Top of SOURCE DATA
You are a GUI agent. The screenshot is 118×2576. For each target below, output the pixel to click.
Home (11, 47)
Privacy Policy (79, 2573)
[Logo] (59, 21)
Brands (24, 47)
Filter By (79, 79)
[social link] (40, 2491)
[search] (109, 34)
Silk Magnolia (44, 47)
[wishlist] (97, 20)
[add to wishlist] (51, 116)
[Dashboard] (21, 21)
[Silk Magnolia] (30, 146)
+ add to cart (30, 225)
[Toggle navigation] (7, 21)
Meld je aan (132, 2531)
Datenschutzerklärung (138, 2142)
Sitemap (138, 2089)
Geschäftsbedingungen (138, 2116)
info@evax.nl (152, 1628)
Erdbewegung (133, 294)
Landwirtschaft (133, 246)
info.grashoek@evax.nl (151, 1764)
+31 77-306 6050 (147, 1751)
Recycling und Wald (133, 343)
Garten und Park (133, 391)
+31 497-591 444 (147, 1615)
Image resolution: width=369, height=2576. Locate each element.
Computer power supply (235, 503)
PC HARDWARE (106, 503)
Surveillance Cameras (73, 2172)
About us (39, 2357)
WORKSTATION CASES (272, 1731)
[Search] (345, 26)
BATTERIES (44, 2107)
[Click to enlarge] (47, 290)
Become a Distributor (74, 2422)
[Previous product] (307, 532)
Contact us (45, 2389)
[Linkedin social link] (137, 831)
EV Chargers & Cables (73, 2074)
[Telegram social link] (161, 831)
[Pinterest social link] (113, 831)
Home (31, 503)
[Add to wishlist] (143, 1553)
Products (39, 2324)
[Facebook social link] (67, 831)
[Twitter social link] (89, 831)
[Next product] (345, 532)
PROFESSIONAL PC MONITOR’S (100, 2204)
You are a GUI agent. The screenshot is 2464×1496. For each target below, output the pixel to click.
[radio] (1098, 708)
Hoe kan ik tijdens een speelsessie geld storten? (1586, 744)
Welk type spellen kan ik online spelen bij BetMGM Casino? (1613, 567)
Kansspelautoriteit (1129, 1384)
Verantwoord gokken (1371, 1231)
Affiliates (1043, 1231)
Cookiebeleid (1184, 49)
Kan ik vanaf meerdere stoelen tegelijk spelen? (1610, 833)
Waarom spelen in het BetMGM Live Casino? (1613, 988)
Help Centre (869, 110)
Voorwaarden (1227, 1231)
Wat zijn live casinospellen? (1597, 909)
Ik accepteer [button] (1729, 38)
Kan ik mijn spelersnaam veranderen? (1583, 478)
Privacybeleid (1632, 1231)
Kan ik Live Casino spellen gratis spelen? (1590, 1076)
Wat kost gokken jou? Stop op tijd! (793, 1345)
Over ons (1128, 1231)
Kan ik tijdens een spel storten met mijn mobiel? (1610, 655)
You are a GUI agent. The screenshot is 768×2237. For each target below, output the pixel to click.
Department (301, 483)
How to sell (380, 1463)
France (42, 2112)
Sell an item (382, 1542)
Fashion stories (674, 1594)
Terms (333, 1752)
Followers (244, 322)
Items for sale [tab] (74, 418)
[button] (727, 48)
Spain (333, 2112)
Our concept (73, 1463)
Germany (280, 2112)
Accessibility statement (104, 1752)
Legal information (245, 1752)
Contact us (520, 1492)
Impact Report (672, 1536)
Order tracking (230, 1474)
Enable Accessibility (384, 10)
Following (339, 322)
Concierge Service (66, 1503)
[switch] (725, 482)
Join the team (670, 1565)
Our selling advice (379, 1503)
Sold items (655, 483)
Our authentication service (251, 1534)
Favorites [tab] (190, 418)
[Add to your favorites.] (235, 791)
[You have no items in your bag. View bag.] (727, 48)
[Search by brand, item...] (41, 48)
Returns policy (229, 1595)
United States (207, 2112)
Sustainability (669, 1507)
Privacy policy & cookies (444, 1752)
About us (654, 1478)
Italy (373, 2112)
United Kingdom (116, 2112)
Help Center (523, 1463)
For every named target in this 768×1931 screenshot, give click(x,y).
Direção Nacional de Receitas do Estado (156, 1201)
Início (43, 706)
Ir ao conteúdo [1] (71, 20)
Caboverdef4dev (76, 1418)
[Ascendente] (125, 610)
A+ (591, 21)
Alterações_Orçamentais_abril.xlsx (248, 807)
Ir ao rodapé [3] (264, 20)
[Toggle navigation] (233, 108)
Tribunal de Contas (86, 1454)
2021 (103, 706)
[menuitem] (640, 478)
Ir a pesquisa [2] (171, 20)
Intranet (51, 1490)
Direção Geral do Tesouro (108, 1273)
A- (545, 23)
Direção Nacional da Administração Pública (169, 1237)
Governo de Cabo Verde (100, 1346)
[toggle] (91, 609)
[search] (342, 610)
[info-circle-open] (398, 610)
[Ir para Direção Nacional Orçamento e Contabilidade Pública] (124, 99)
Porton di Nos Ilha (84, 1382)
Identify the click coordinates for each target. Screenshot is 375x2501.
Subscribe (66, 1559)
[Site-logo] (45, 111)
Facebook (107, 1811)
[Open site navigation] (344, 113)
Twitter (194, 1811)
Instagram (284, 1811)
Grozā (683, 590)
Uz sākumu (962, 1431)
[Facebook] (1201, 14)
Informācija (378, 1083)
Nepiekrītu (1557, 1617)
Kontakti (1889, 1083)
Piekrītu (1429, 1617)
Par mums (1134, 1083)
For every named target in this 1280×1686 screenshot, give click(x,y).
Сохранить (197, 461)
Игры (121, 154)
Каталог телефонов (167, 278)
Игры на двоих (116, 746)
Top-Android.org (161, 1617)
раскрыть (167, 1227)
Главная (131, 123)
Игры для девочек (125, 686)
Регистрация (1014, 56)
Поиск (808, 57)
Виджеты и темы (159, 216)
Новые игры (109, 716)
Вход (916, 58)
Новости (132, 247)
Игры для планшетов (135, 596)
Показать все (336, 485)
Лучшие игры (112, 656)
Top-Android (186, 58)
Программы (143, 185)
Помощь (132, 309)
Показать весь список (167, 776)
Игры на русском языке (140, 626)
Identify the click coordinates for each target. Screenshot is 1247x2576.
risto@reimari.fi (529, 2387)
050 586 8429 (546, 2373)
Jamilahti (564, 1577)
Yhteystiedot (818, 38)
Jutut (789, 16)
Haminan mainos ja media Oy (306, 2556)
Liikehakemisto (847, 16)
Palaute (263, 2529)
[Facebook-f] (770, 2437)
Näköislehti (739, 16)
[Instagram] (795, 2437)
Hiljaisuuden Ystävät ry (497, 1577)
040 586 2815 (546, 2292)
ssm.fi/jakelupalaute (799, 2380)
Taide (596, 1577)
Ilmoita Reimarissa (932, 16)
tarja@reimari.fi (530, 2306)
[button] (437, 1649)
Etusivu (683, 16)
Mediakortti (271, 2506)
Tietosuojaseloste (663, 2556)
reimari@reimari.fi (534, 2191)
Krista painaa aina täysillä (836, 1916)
Bottom of SOURCE DATA
● PROBLEM REQUIREMENTS:
Return, word for word, the lines of the data above from the line with "Tribunal de Contas (86, 1454)" through the line with "[toggle] (91, 609)", inclusive.

● WRITTEN RESPONSE:
Tribunal de Contas (86, 1454)
2021 (103, 706)
[menuitem] (640, 478)
Ir a pesquisa [2] (171, 20)
Intranet (51, 1490)
Direção Geral do Tesouro (108, 1273)
A- (545, 23)
Direção Nacional da Administração Pública (169, 1237)
Governo de Cabo Verde (100, 1346)
[toggle] (91, 609)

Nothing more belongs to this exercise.